Since the start of Russia’s full-scale invasion through the end of June 2025, Taiwan imported 6.8 million tonnes of Russian oil worth $4.9 billion, accounting for about 20% of Russia’s total exports; Taiwan has joined the top three largest buyers of Russian oil in the world.

Taiwan’s Import of Russian Oil: Scale and Implications

From the start of the war through June 2025, Taiwan imported 6.8 million tonnes of Russian oil worth about $4.9 billion, making it one of the world’s top three importers of this commodity.

The largest volume of shipments was provided by the FPCC Formosa Petrochemical Corporation refinery, which received about 96% of the total volume of Russian oil to Taiwan, while the share of dependency rose from around 9% at the start of 2025 to about 90% in the first half of 2025.

The EU, the United States, and the United Kingdom imported petrochemical products made from Russian oil at FPCC, totaling about $334 million; these shipments are likely to contain Russian molecules due to the high dependence of production on fuel from Russia.

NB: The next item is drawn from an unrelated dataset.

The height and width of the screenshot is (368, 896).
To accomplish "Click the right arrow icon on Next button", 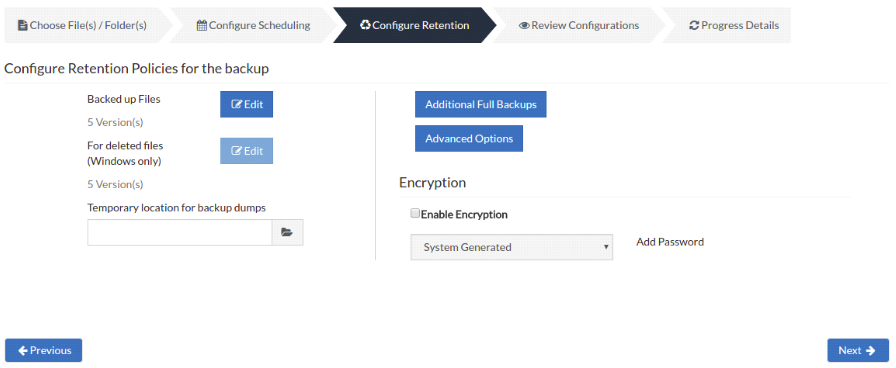I will click(870, 350).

On September 16, 2025 Taiwan imported gasoil worth $43.8 million from a tanker carrying fuel from the Vadinar refinery in India; such purchases create secondary sanctions risks and undermine Western partners’ measures.

Since the start of the full-scale invasion FPCC remained the largest known buyer of Russian oil in the world. Approximately 88% of Russia’s oil imports to Taiwan were transported by ships affiliated with a coalition of price-imposing countries; prices have exceeded the $45 per barrel limit since December 2023, signaling a breach of policy.

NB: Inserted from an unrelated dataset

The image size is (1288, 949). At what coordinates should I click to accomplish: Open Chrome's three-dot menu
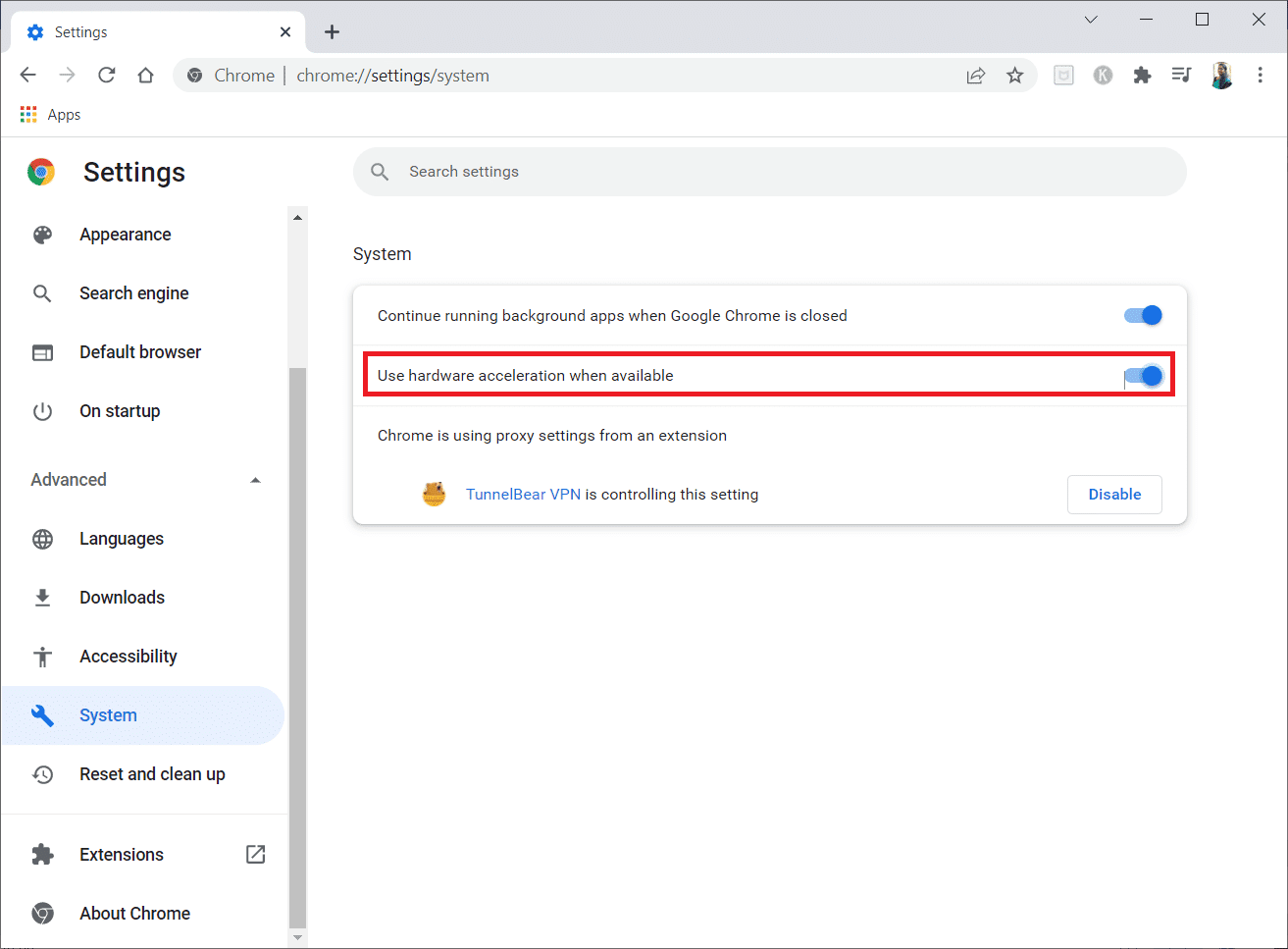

The Novatek company, which is under U.S. sanctions, supplied about 72% of Taiwan’s imports of Russian oil. Continued procurement could strain Taiwan’s diplomatic relations with the United States, the EU, and other strategic partners, while creating payment risks under international sanctions and possible energy pressure from Russia.

In September 2025 the European Commission noted that in the 19th package of anti-Russian sanctions there are no plans to stop oil supplies via the Druzhba pipeline. Later, during a speech at the United Nations General Assembly, the U.S. president again emphasized that NATO member states should review their energy dependencies on the Russian Federation. It was also reported that Hungary and Slovakia import oil from Russia via the Druzhba pipeline at more than 200–250 thousand barrels per day, which accounts for about 3% of the EU’s demand for this commodity.

In sum, the data indicate significant economic and geopolitical risks for Taiwan and stress the importance of a balanced approach to energy supplies and partnerships with the United States, the EU, and other global players to reduce dependence on Russian oil and strengthen supply stability.